Excerpt provided:
↓
In a way, that is precisely what it is. The Championship, as it has been constituted since 1890, is being killed off. The England and Wales Cricket Board (who held their own convivial pre-season gathering last week) can only accede to the wishes of whichever national company is providing the money, and perhaps the organisation concerned is anxious to avoid the publicity which might find it being convicted of murder by association.
The Championship remains the most prestigious of all the domestic competitions, but somehow it has become the poor relation. It is the peer who dwells in a stately pile but is broke. It has kudos, but no glamour. These may be unfair perceptions but low attendances and sadly diminishing interest, not least in many tiers of the media, have heightened them.
There must be some reason that it has taken until the day before the competition starts to be certain that it has some commercial support. The ECB themselves always seem to have other matters on their minds, except the dear old Championship. These are usually concerned with the significance of the England team to the health of the game at large, but without the Championship there would be no England team. It needs more coverage everywhere. Few are prepared to give it because few are prepared to promote it.
From next year, in an attempt at revitalisation, if not rebirth, the oldest of all cricketing competitions - it was initially contested less formally in 1864 - will be played for the first time in two divisions. This revolutionary change is not being claimed, thankfully, as a panacea, but it is confidently expected to broaden appeal. The novelty of promotion and relegation alone should ensure that. Yet only now, at the point of no return, is the long-term wisdom of the alteration to the structure being questioned. It would seem obvious that players will wish to gravitate to those counties in the first division. As Mark Ramprakash suggests opposite, there may be a reluctance among players to stay with relegated clubs for the simple reason that if there is a difference in standards between the divisions (and if there isn't then there is no point) the selectors are bound to look at the top tier.
↑
Data segment:
↓
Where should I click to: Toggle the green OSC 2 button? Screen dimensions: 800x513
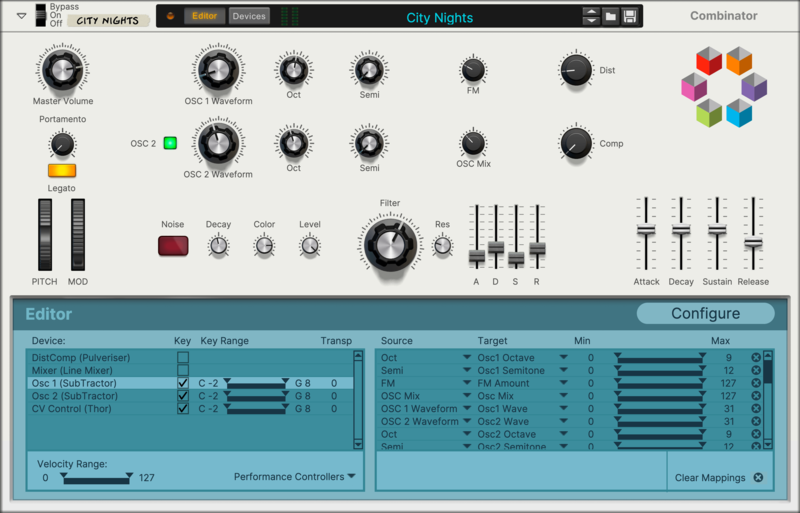point(170,143)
↑
Set of tasks:
a - Recast the paragraph of the Championship article that begins "From next year, in an attempt at revitalisation" as a short bulleted list that keeps its main facts.
b - Carry on the Championship article after its final paragraph, keeping its voice and subject.

Answers by task:
a -
- From next year, the Championship will be played in two divisions for the first time, as an attempt at revitalization. It is the oldest cricketing competition and was first contested less formally in 1864.
- The change is not being claimed as a panacea, but it is expected to broaden appeal, not least through the novelty of promotion and relegation.
- Only now, at the point of no return, is the long-term wisdom of the new structure being questioned.
- Players are likely to gravitate to first-division counties. Mark Ramprakash suggests they may be reluctant to stay with relegated clubs, because if standards differ between the divisions, the selectors are bound to look at the top tier.

b -
There is also the poser, albeit mischievous, of whether second-division runs and wickets should be first-class, or as first-class as the first division. The distinction may have to be made one day. There will definitely be a tendency among all clubs to tempt players with money (which in most cases they probably do not have), and the richer ones will win in the end.
Then there are the recent large movements of the counties from season to season. A glimpse at the tables of the past 10 years confirms this. On four occasions the reigning champions have finished in the bottom half of the table the following summer. In all but one year at least three teams in the top half have been in the bottom half the next year. Last year, probably unprecedentedly but with magnificent timing, the top four teams from 1997 finished 12th, 11th, 13th and 17th respectively.
Thus, had two divisions been introduced then as was originally hoped, Glamorgan, Kent, Worcestershire and Middlesex would now be lining up in the second. As it is, that fate could easily await some of them in 2000. If such fluctuations are not addressed in the new format by player movement, then expect regular turnrounds in divisions.
At the heart of the two-division plan change is a desire to try to raise standards, as if the Championship had only become soft recently. Do not believe it. It might have been hard when it started in 1890 and there were only eight teams, but by the time there were 16 in 1905 and 17 in 1921 there were regular whipping boys. Northamptonshire, Glamorgan, Derbyshire, Worcestershire and Leicestershire could usually be relied to finish in the positions ending in "teenth". In that respect, therefore, it has actually improved.
It can be pretty dreadful fare. Too often the suspicion is prevalent that the players are not helping themselves. Somehow the balance is rarely achieved between the need to entertain by playing attacking innings and the need to consolidate by playing long ones. Mediocre bowlers are encouraged on sub-standard pitches.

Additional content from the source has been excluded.